Lalu, apakah program itu benar-benar berhasil membentuk karakter baik murid-murid di SD anak-anak kami? Tentu tidak semua anak mempunyai karakter baik yang sempurna. Namun setidaknya ada beberapa karakter baik yang telah melekat pada diri mereka. Karena sebaik-baiknya program sekolah tidak otomatis akan memberikan output terbaik juga, bukan? Ada banyak faktor yang mempengaruhi. Misalnya ada orang tua yang belum mampu bersinergi dengan baik (termasuk saya, hehe..), pengaruh media sosial, dan lain-lain. Namun, mengusahakan yang terbaik wajib menjadi ikhtiar, bukan?
Pentingnya Pendidikan Karakter Sejak Usia Dini
Pendidikan karakter memang harus diajarkan sejak usia dini, yaitu sejak usia pra sekolah (TK) hingga pada pendidikan dasar (SD-SMP). Karena menciptakan karakter baik lebih mudah dibangun sejak usia dini. Menciptakan karakter baik juga tidak dapat dilakukan dalam waktu yang sebentar, karena karakter akan terbentuk dari satu aktivitas yang dilakukan secara terus-menerus hingga menjadi kebiasaan lalu terbentuklah karakter tersebut pada diri seseorang. Maka karakter-karakter baik juga harus dibangun dari kebiasaan-kebiasaan baik yang dibangun dalam waktu yang tidak sebentar.
Pendidikan karakter sangat diperlukan selain pendidikan akademik. Memang, di abad 21 ini adalah abad digital, yang kita ketahui bersama bahwa digitalisasi sudah sangat mempengaruhi hidup kita. Teknologi menjadi cara sekaligus tantangan dalam segala hal termasuk dalam bidang pendidikan. Empat kemampuan dasar bagi murid di abad digital (critical thinking, kolaborasi, komunikasi, kreativitas) sangat penting dikuasai. Namun yang tak kalah penting adalah empati, yaitu pendidikan karakter.
Pendidikan karakter juga telah dilakukan oleh sekolah-sekolah lain selain sekolah anak-anak saya. Ikhtiar-ikhtiar dalam membentuk karakter baik anak-anak didiknya, disamping usaha mencapai prestasi akademik, dilakukan (mungkin) oleh semua sekolah. Seperti yang pernah disampaikan oleh ibu Fitriana, M.Pd., seorang guru di SDN Sukapura 01 Jakarta Utara pada acara Gelar Wicara “Pendidikan Bermutu untuk Semua” bersama Kemendikdasmen di Surabaya pada 12 September 2025 lalu. Sekolah tempatnya mengajar juga sangat mementingkan pendidikan karakter.

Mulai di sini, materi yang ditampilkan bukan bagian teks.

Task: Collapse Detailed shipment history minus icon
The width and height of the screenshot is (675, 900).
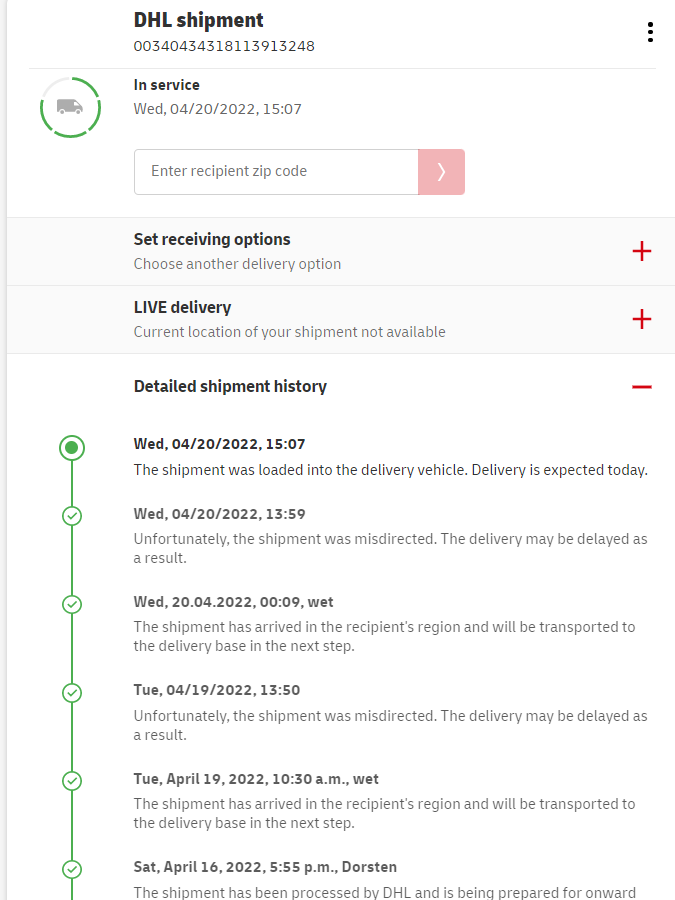Action: (642, 386)
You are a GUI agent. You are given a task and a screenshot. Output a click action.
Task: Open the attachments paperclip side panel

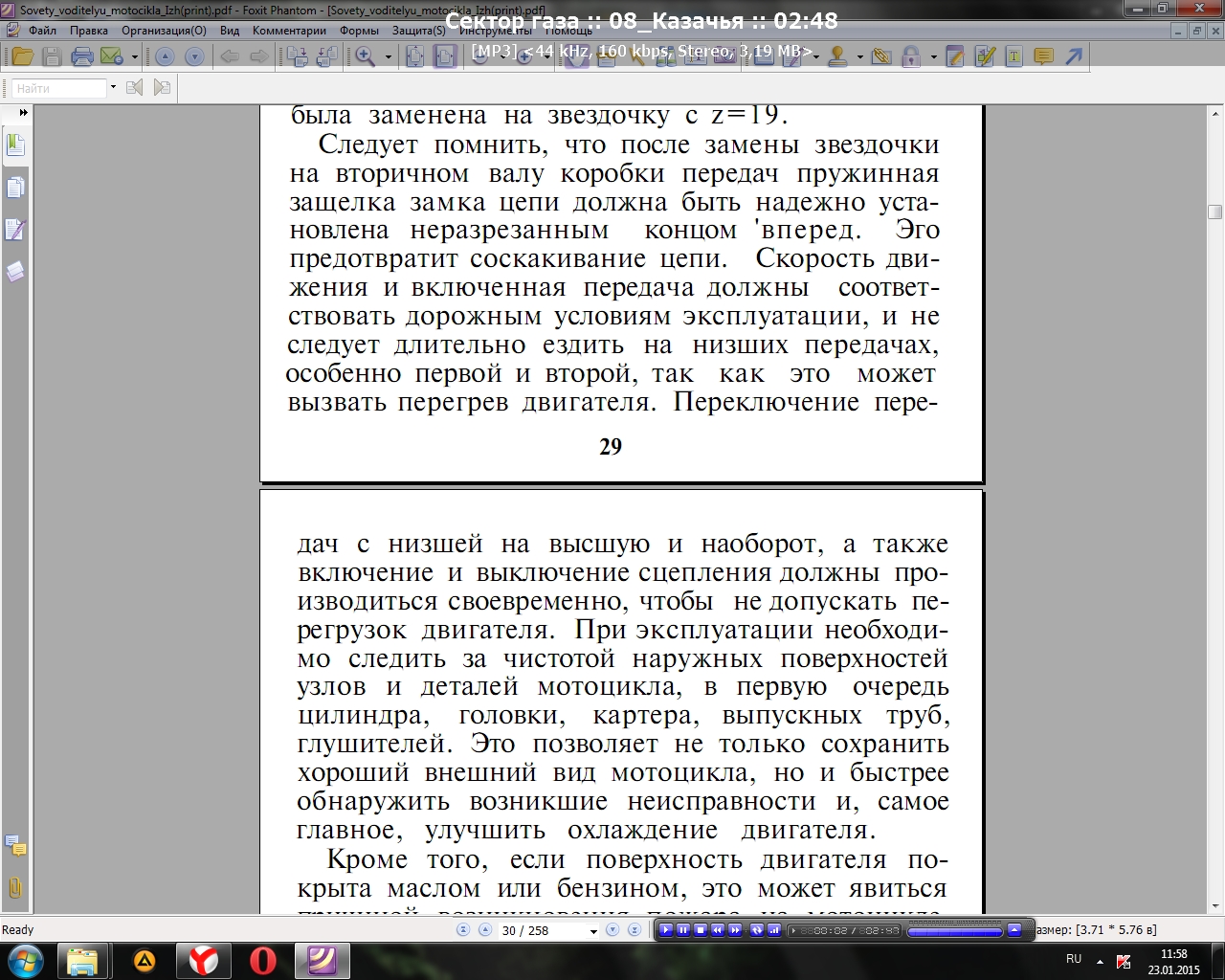[15, 887]
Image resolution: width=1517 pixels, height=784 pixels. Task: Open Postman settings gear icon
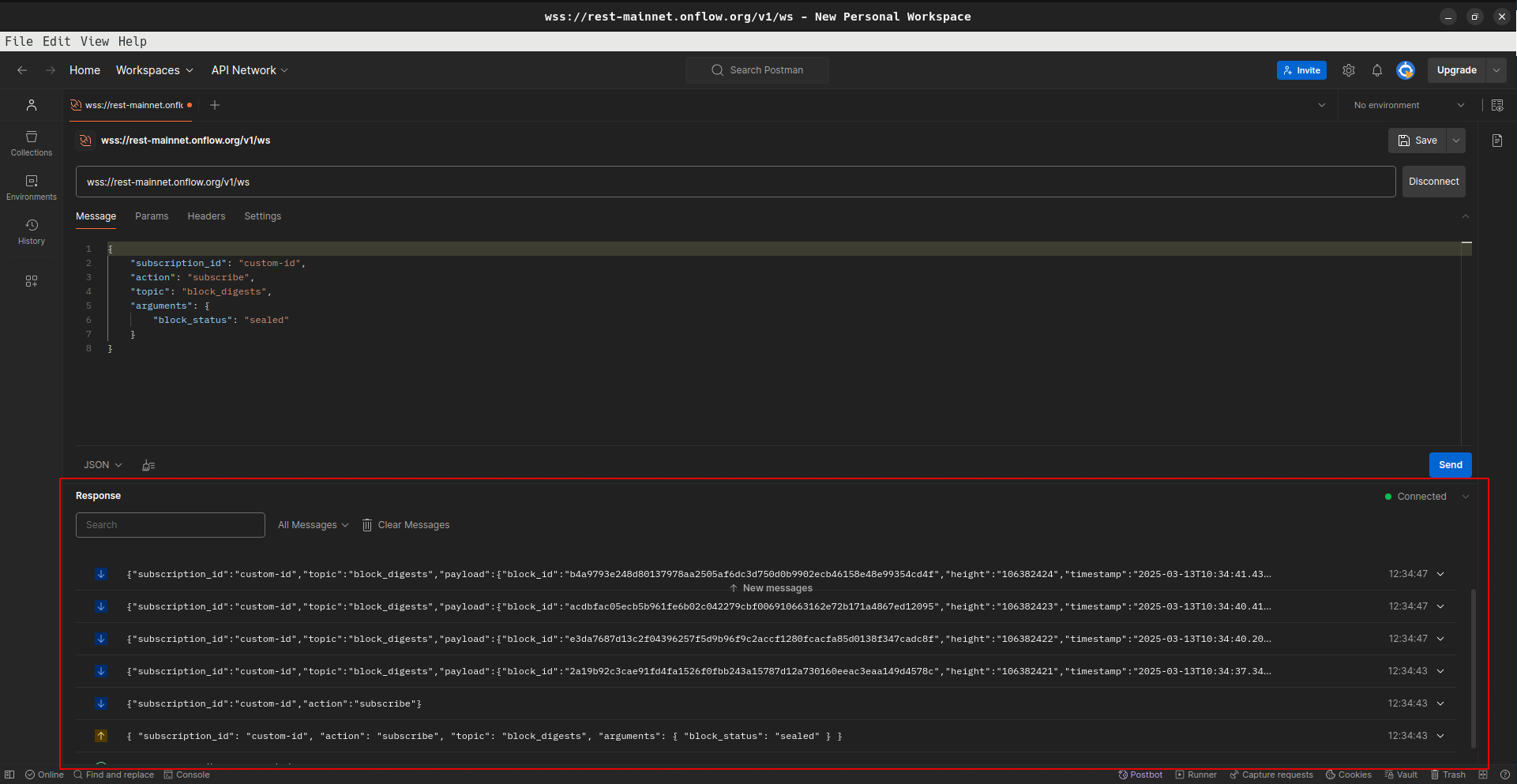point(1349,70)
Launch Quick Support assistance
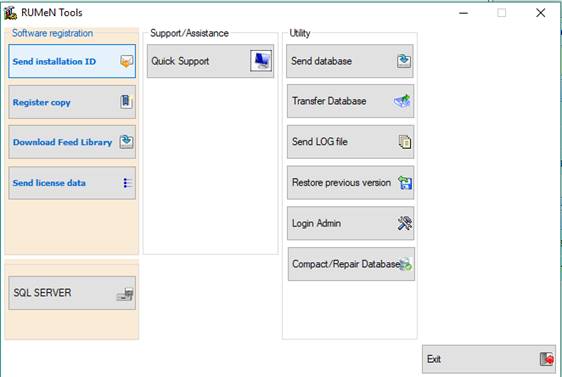This screenshot has width=562, height=377. tap(210, 61)
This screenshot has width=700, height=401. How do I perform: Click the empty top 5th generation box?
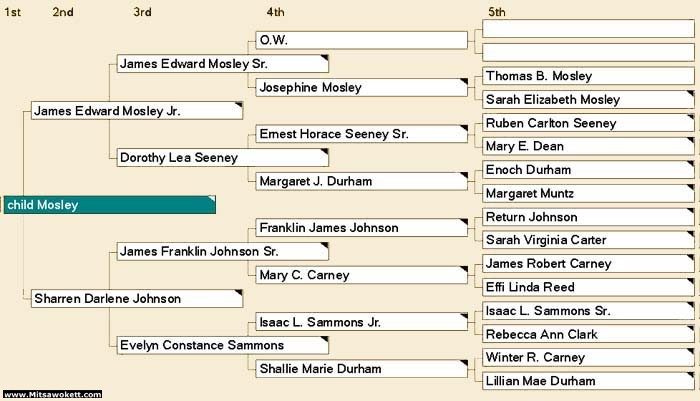[x=588, y=29]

Diantaranya ada program peduli sampah, yang mengajarkan murid-murid agar terbiasa setiap kali melihat sampah maka ambil dan pilah sesuai kategorinya. Atau penanaman karakter agar patuh pada aturan sekolah, mengajarkan attitude saat berpendapat, dan sebagainya. Demikian pula yang pastinya diupayakan pada sekolah-sekolah lain.
Dalam pendidikan karakter tersebut, guru-guru dituntut untuk kreatif dalam menghadapi setiap permasalahan di lingkup sekolah (yang pada masing-masing sekolah cenderung punya karakteristik yang berbeda-beda). Hal ini tentu menjadikan tantangan tersendiri bagi setiap guru. Guru dituntut untuk kreatif dalam menciptakan pendidikan karakter di sekolah. Misalnya pada sekolah di pedesaan dengan wali murid golongan ekonomi menengah ke bawah, bagaimana mengajarkan pada murid untuk bersedekah hanya dengan barang-barang yang layak dibagikan. Bagaimana menumbuhkan karakter suka berbagi sedangkan kondisi mereka sendiri relatif kurang mampu. Dan sebagainya.
Peran Pemerintah untuk Pendidikan Bermutu
Sementara itu peran pemerintah sebagai pemegang regulasi nasional juga sangat diperlukan untuk pendidikan yang berkualitas. Di negara kita Indonesia ini, seperti yang kita ketahui bersama, sudah banyak sekali regulasi, kebijakan, dan program di bidang pendidikan (dan sudah sangat sering berganti-ganti).